Text shown>

Gujarati lili chatni (green chutney) is a beautiful thing. As green as the greenest grass, it is a shiny, sparkling emerald pool, spicy, satisfying, and versatile. This recipe is my mother’s, and lili chatni has been a regular fixture in her fridge for as long as I can remember. Everyone, including my children, devours it! During family get togethers, it is eaten with such speed and frenzy that it often runs out. Believe me, not matter how delicious my mother’s food is (and it always is), when there is no lili chutney, something seems to be missing.
Lili chatni soothes the soul, cures the blues, and awakens the digestive enzymes. It can be stored in the fridge for 8-10 days, or frozen in small batches in ice cube trays. The recipe makes enough to use as part of a family meal and have plenty left over. Lili chatni is traditionally eaten as an accompaniment to many Indian snacks, both hot and cold, such as red onion pakoras, which I made for my recent charity Ayurvedic Seasonal Supper Club. You will soon realise there is nothing you can’t eat it with. Some tried and tested combinations are:
Spread over melted cheese on toast.
Thinly spread on hot, buttered toast- a great revitaliser after a late night.
A large spoonful on top of a vegetable curry just before serving.
Please try your own combinations though, and let me know!
Lili chatni enough to serve many, and freeze to use later
2 large bunches fresh coriander leaves, chopped (discard the thick stalks but keep the finer ones)

Task list>
1) According to the green chutney text, how many days can lili chatni be kept in the fridge?
2) Carry on the green chutney text from its last line.

Excerpted data>
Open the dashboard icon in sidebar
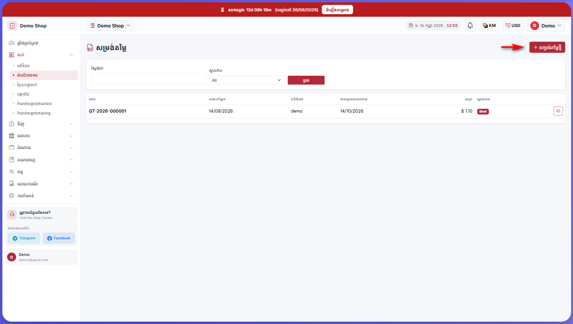573x324 pixels. (x=12, y=43)
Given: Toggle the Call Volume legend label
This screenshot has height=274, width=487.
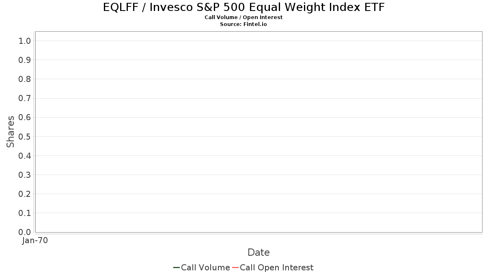Looking at the screenshot, I should pos(205,268).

Answer list>
1) 8-10 days

2)
2 small green chillies, chopped
1 inch piece of fresh ginger
4oz unsalted peanuts
3 tbsp desiccated coconut
1 tsp cumin seeds
3 tbsp lemon juice
6 ½ level tsp. sugar
1 ½ tsp. salt
Grind everything except the coriander and salt in a liquidiser, adding small amounts of water to allow the smooth movement of the ingredients. Once it starts to grind more readily, add a small amount of the chopped coriander leaves, stop and open the lid, and using a spatula, mix everything together. Again, add a little water as needed, and liquidise once more.
Now add the rest of the coriander in small batches. Get into a rhythm of liquidising, adding coriander and just enough water to allow the smooth movement of the ingredients. The water should not be seen so much as a main ingredient, so be careful not to add more than is needed to help blend to the correct consistency.
The chatni should be smooth but not watery, the consistency of custard. If you find it too thick, add a little more water.
Add the salt, check and adjust lemon juice, sugar and salt, and liquidise once more.
Utterly wholesome, moreish and delicious.